Vergangene Woche hat Meta die Entlassung weiterer 10.000 Mitarbeiter angekündigt. Entlassungen sind natürlich schrecklich, aber ein paar Punkte fand ich interessant. Erstens wird die Struktur des Unternehmens explizit abgeflacht, wie Meta mitteilte:

"In unserem Jahr der Effizienz werden wir unsere Organisation verschlanken, indem wir mehrere Managementebenen abbauen. In diesem Zusammenhang werden wir viele Manager auffordern, individuelle Beiträge zu leisten.
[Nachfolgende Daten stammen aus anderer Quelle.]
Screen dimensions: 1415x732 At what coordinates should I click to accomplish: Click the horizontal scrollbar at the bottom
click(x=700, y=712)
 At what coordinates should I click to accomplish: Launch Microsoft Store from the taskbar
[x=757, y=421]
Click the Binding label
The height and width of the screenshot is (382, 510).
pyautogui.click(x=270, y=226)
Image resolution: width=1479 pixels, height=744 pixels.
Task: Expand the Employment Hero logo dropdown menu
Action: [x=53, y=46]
Außerdem werden die einzelnen Mitarbeiter auf fast jeder Ebene Bericht erstatten, nicht nur auf der untersten, so dass der Informationsfluss zwischen den Mitarbeitern und dem Management schneller vonstattengeht."

In den letzten zehn Jahren hat sich ein regelrechter Kult ums technische Management entwickelt. Viele Techunternehmen finden das technische Management wichtiger als die Produktentwicklung.

Als ich 2012 ins Valley kam, hatte ich einen Manager, der genauso viel Code schrieb und auslieferte wie ich, und die vorherrschende Meinung war, dass das eine gute Sache sei. Wir bekamen mit, dass Google absichtlich ein hohes Mitarbeiter-Manager-Verhältnis anstrebte, um die Belastung gering zu halten und Mikromanagement unmöglich zu machen. Marktführer wie Github hatten sogar eine ausdrückliche Keine-Manager-Strategie, mit der sie sich auf Konferenzen brüsteten.

Am Ende meiner Zeit bei Stripe 2021 hatte sich die Situation um 180 Grad gedreht. Ich hatte Manager, die keine Funktion in der Forschung & Entwicklung hatten. Sie arbeiteten nicht am Produkt, sie waren nicht für den Betrieb zuständig, hatten keinen Pager, sie halfen nicht bei teamübergreifenden Anfragen, verwalteten nicht das Jira-Board und leiteten oft nicht einmal unsere Meetings – das überließen sie den ICs (Individual Contributors), und alle dachten, das sei richtig so.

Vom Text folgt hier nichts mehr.